When Haris Khan participates in a cashback program with LivingSocial, it shortchanges him by $130. Can this advocate help him find the money?
Question: Over the past year, I have received several promotional emails from LivingSocial for its “Restaurants Plus” program. Under this program, I was promised 100 percent cash back — up to varying amounts — for purchases made at various restaurants.
I made the purchases, but I still have not received over $120 in cash back, as promised by LivingSocial. I spoke to LivingSocial last year, and a representative said she would process the refund for the missing the cash back. But I’ve received no refund.
I’ve tried to contact LivingSocial via email, phone and social media countless times since then. No response. Can you persuade LivingSocial to honor its promotion? — Haris Khan, Germantown, Md.
Answer: Do you know what I love about your case? You didn’t take LivingSocial’s word that it would give you $120. You tracked it. When I asked for your records, you forked over all detailed paperwork. You sent records of your dining at Layla’s Bistro and Ladda Thai in San Jose, Calif., and Loving Hut in Milpitas, Calif. Impressive.

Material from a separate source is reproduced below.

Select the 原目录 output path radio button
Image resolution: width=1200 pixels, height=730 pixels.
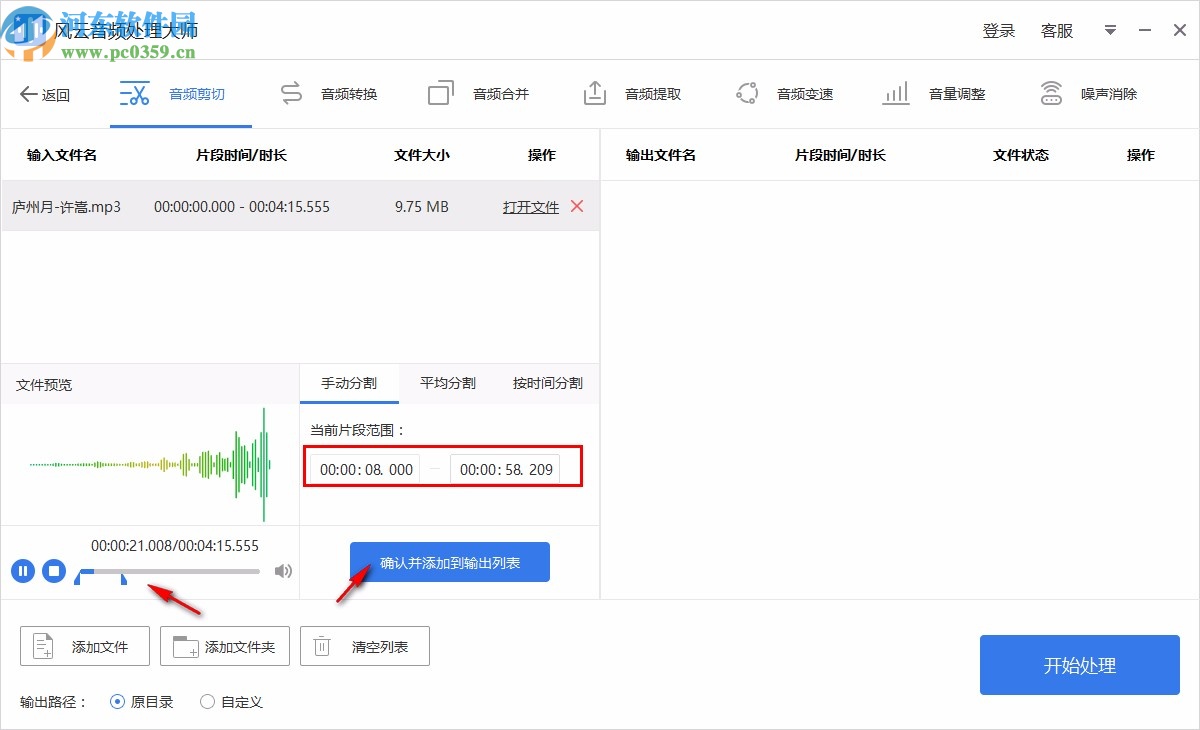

The program, Restaurants Plus by LivingSocial, seems pretty straightforward. It allows you to earn cash back on any card that is activated for the program. Some restrictions apply, but you appear to not have violated any of the rules.
That’s a key issue. Cashback programs are one of the favorite tools of hackers, who sometimes abuse them and have their memberships terminated as a result. Had you committed such an offense, I might not have taken this case. But everything you did appeared to be on the up-and-up.
Your case is a reminder that the old Russian proverb — “Trust but verify” — applies to every consumer transaction. I wonder how many restaurant patrons did not pay attention to the cashback amount and just let this slide. No wonder LivingSocial balked at your refund. I mean, what’s $120 between friends, right?
I’m kidding. I know friendships that have ended for less.
You could have taken this to the next level by appealing to a customer service manager at the company. I list the names, numbers and email addresses of the LivingSocial executives on my consumer advocacy site.
I contacted LivingSocial on your behalf and shared your documentation with the company. It refunded your $120.